Faber, il Principe e quel gioiello di “Volume 8”

1 Novembre 2014 0 , , , , 0

Sono tanti, innumerevoli i dischi a cui sono particolarmente affezionato. Ma se dovessi mai stilare un’ipotetica top ten relativa ai miei album preferiti in assoluto, non potrei assolutamente escludere da tale classifica un disco come “Volume 8” di De André. Per quanto sia da sempre legato all’ultimo Faber, ovvero a quello che va da “L’Indiano” ad “Anime Salve”, ritengo estremamente affascinante e sublime “Volume 8”, seppur molto “ordinato” ed essenziale negli arrangiamenti.
Adoro incredibilmente le atmosfere di questo lavoro che Faber pubblicò ad un solo anno da “Canzoni” e a due da quell’altro capolavoro pazzesco che ha fatto la storia della musica italiana, ovvero “Storia Di Un Impiegato”.
“Volume 8” rappresenta uno spartiacque importante nella carriera di De André perché con molta probabilità è il suo disco più influenzato dalle sonorità folk provenienti dall’area anglosassone. Diciamo che con questo album De André si distaccò definitivamente dalla musica trobadorica che tanto aveva caratterizzato i suoi lavori precedenti. E bisogna dire che tale virata stilistica si palesò grazie soprattutto alla collaborazione con Francesco De Gregori, uno che già da anni masticava il folk di gente come Dylan e Cohen, inserendolo puntualmente nelle canzoni che buttava giù agli esordi.
Prima di iniziare a scrivere i brani destinati a finire in quello che sarebbe stato “Volume 8”, De André chiese a De Gregori di prendere parte alla composizione dei pezzi. De Gregori al tempo era poco più che un ventenne, visto che parliamo del 1974. Il Principe era reduce dalla pubblicazione di due soli album solisti andati benino, e ancora doveva partorire una creatura come “Rimmel”. Ma a quanto pare De André aveva fiducia in lui. Lo stimava, ed evidentemente tra di loro c’era un bel rapporto, una grande sintonia, nata dai fugaci incontri avvenuti al Folkstudio, dove De André si recava spesso quando passava a Roma.

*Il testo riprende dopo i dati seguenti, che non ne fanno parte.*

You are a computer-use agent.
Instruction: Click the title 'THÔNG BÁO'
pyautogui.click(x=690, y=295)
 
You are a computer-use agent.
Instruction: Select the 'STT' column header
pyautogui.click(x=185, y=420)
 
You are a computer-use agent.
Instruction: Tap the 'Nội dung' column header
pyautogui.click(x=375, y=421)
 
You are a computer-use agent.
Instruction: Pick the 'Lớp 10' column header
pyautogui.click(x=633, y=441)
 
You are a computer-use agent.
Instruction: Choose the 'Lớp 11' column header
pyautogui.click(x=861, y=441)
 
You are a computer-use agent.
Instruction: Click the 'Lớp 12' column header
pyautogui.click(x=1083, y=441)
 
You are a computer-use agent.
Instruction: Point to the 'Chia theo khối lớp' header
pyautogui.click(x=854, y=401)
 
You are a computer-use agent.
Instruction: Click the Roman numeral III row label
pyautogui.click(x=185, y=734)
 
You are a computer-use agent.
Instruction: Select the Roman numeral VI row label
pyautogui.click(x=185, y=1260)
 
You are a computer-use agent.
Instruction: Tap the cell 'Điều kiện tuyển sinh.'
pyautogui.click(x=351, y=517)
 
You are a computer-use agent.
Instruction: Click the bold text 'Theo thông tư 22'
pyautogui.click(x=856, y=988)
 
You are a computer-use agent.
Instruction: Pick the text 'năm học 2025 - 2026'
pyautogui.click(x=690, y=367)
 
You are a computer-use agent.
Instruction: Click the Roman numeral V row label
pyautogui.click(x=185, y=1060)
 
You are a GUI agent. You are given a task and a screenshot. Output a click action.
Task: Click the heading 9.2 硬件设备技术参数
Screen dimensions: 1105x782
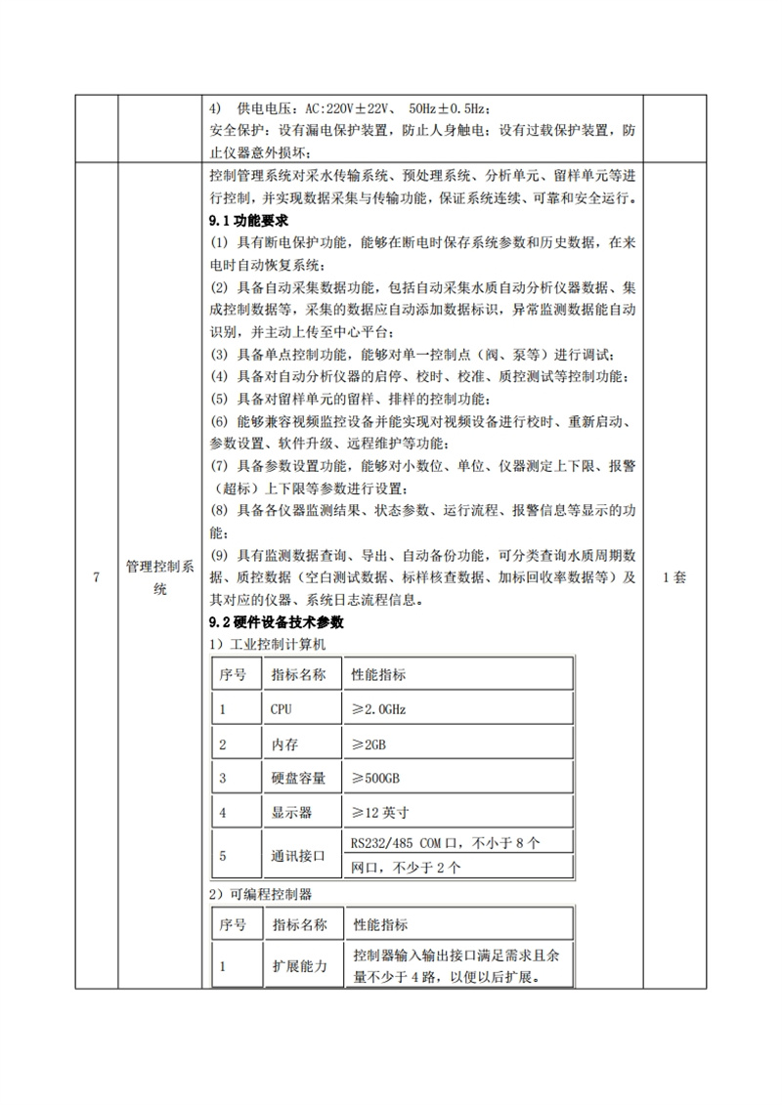tap(275, 622)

Volume 8Alla fine De Gregori non si lasciò scappare un’occasione del genere, e se ne andò in Sardegna con De André a scrivere, dando poi vita ad un album profondissimo, fatto di canzoni straordinarie come Oceano, Canzone Per L’Estate, Le Storie Di Ieri e poi le due composizioni interamente scritte da De André, vale a dire Giugno ’73 e Amico Fragile.
Pensare a Faber e al Principe che lavorano insieme mi fa sempre un certo effetto. Quando ascolto “Volume 8” penso al periodo di lavorazione che l’ha contraddistinto. Penso alle serate che hanno passato insieme in quella casa sul mare a buttare giù accordi e parole. Fantastico continuamente circa le loro conversazioni sulla vita, le loro aspettative sul disco che sarebbe venuto fuori. I loro dubbi sul disco. E poi penso alle abitudini che avevano, alle centinaia di sigarette fumate e le bottiglie di vino svuotate. Penso al Faber insonne e al De Gregori che la mattina prendeva il motorino per andarsi a fare un giro in paese in attesa che l’altro si svegliasse per mettersi a lavorare. Che meraviglia. Chissà che aria si respirava dentro quella casa, chissà se poi c’erano ogni tanto tensioni tra di loro. D’altronde Faber aveva un bel caratterino, e in più era sempre preoccupato e nervoso durante la lavorazione di un album, soprattutto per via delle pressioni da parte dei discografici. E pure De Gregori non è mai stato da meno in tal senso. Deve essere stato un grande onore per lui lavorare al fianco di André. Mi immagino la sua emozione nel ritrovarselo di fronte con la chitarra e a comporre insieme, lui che di Faber era innanzitutto un estimatore, un fan.